* _Text shown_
Wii partition data is stored decrypted and with hashes removed. For each 0x8000 bytes on the disc, 0x7C00 bytes are stored in the WIA file (prior to compression). If the hashes are desired, the reading program must first recalculate the hashes as done when creating a Wii disc image from scratch (see https://wiibrew.org/wiki/Wii_Disc), and must then apply the hash exceptions which are stored along with the data (see the `wia_except_list_t` section).

* _Required actions_
A. Answer these from the text on Wii partition data:
(i) In what form is Wii partition data stored?
(ii) For each 0x8000 bytes on the disc, how many bytes are stored in the WIA file before compression?
(iii) After recalculating the hashes, what must the reading program apply?
B. Translate this sentence from the text on Wii partition data into Spanish: "Wii partition data is stored decrypted and with hashes removed."

* _Supplied data_
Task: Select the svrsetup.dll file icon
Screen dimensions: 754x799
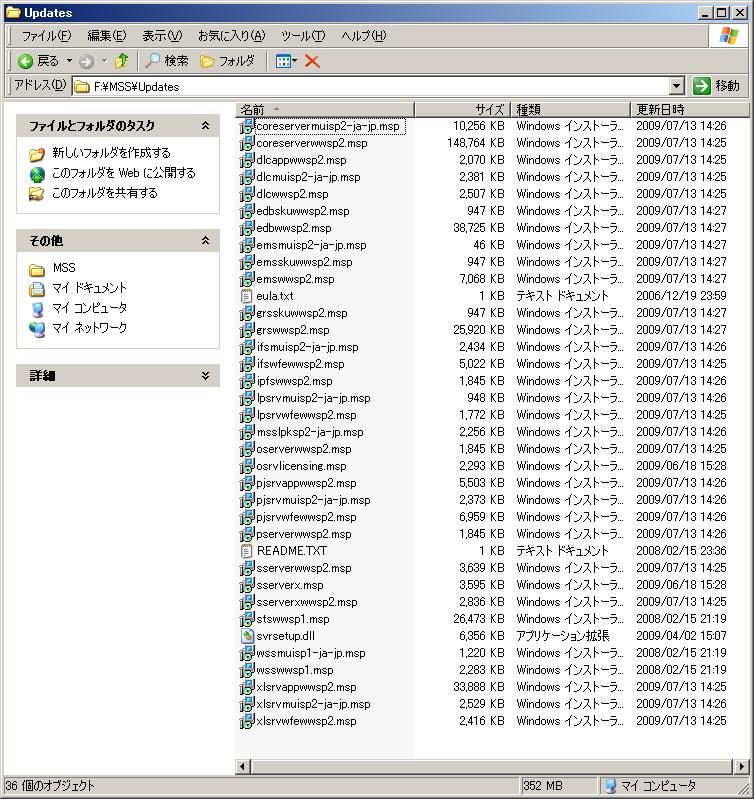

* _Answer set_
A.
(i) Decrypted and with hashes removed.
(ii) 0x7C00 bytes.
(iii) The hash exceptions stored along with the data.

B. Los datos de las particiones de Wii se almacenan descifrados y con los hashes eliminados.